That was a non-optional part of what English public schools were about - core business for them. A public school education was designed to prepare its pupils to join the upper classes - and upper class membership could be detected by hard to fake attributes such accent, manners and detailed knowledge of etiquette etc.

Most of this training was done by the social milieu - such that boys would discipline each other into adopting the correct behaviours - and this would probably have been reinforced in class by formal elocution or 'speech' lessons, as well as by teachers mocking and shaming those who spoke with lower class accents in class.

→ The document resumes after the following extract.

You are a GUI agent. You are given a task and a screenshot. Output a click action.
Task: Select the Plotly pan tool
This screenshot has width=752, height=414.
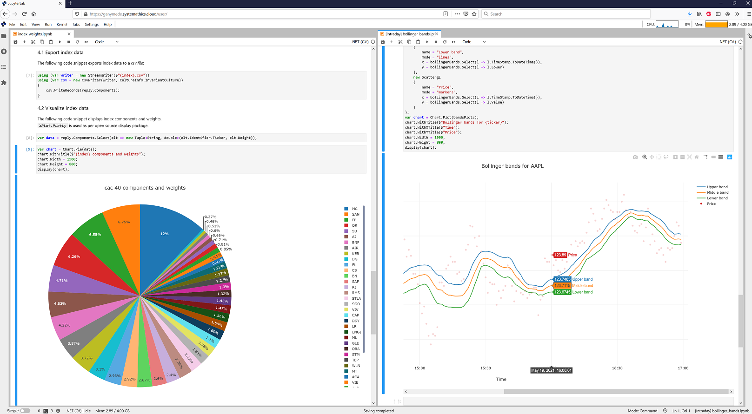tap(652, 157)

So the probability is that anyone who emerged from an English private or public school around 1900 still having a regional accent must have actively resisted its eradication. This is somewhat plausible, given Williams lifelong assertion (reported by Alice Mary Hadfield) that the English 'middle classes ' (and not the upper classes) were the basis of the best and most distinctive literature. 

So either Charles Williams retained his 'Cockney' accent by choice, or else he had lost his regional accent by the time he left school but later re-adopted it, by choice.

But, either way, CW had a lower middle class 'Cockney'/ South East English regional accent essentially because he wanted one!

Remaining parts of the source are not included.